Multiple TikTok outages last week adversely affected user experience, with the social platform having over 220 million users in the US.
TikTok attributed last week's disruptions to the fierce snowstorm that draped most of the US, which also caused an outage at an Oracle-operated data centre responsible for TikTok operations.
“We have successfully restored TikTok back to normal after a significant outage caused by winter weather took down a primary U.S. data centre site operated by Oracle," the company said in a post on X (formerly Twitter).
"The winter storm led to a power outage which caused network and storage issues at the site and impacted tens of thousands of servers that help keep TikTok running in the U.S. This affected many of TikTok’s core features—from content posting and discovery to the real-time display of video likes and view counts,” it added.
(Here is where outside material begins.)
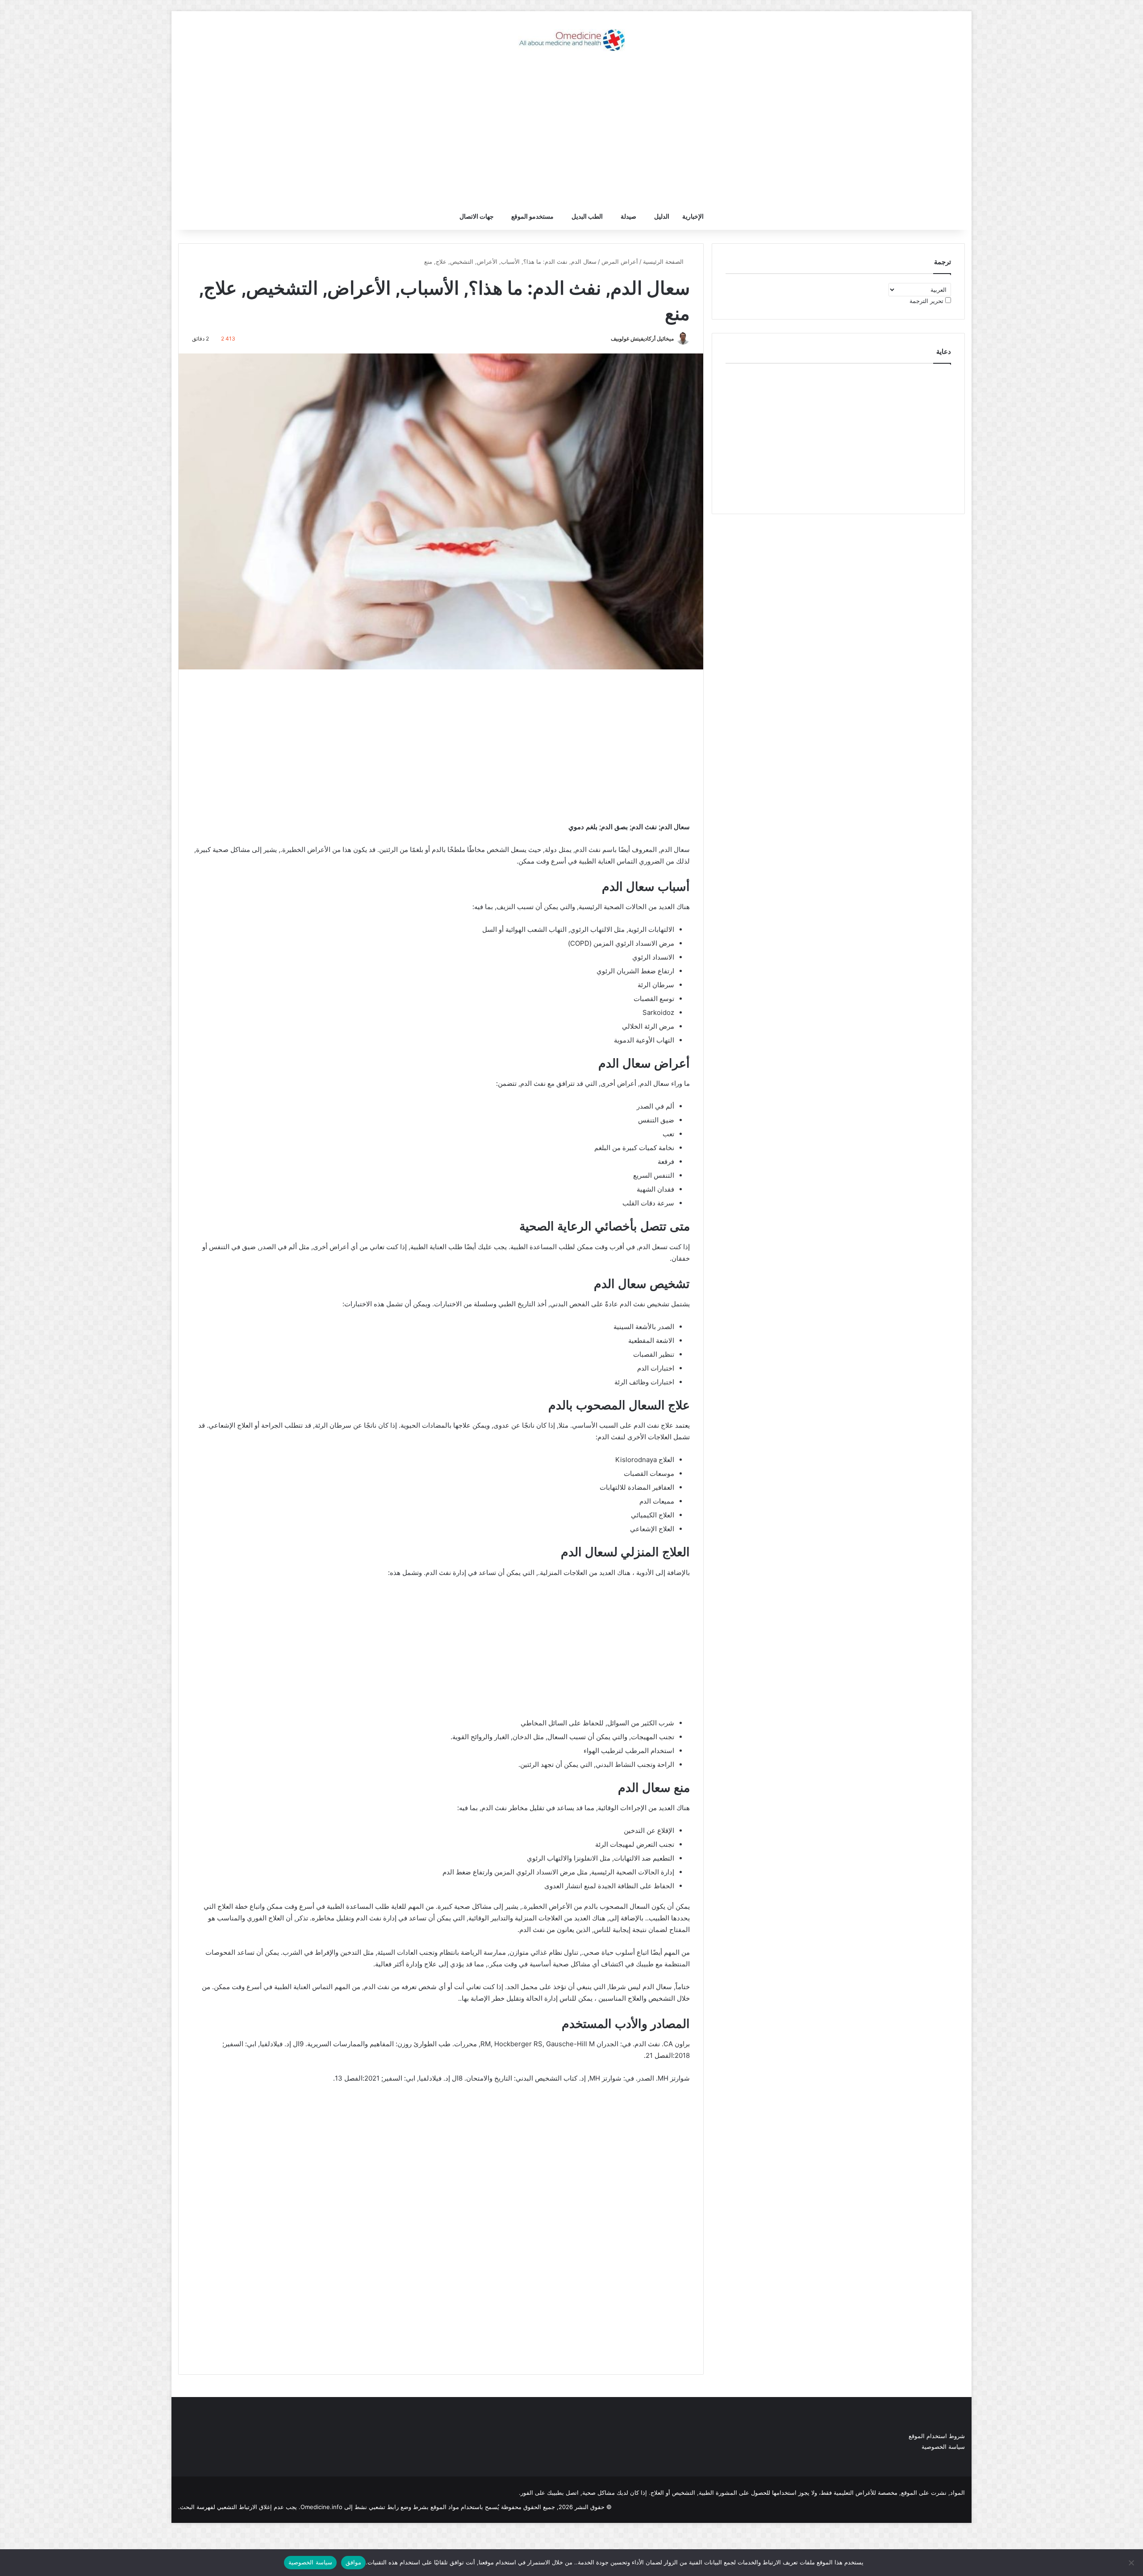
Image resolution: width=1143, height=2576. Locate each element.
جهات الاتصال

Following its ownership transfer last month to a joint venture which is largely backed by US investors, TikTok was downloaded 41,000 times within days of the TikTok deal’s finalisation, noted analyst firm AppFigures.
The US-based investor consortium secured a controlling 80% stake in the company, while the remaining 20% ownership is held by ByteDance.
As the deal finalisation coincided with the snowstorm, users faced glitches in posting and searching within the app, besides slower load times.
At the time of the outage, TikTok stated that creators might see zero views on their posts until the problem is fully resolved.
The company also said at the time that it was working on redressal, but outages seemed intact as users continued to face problems with posting content.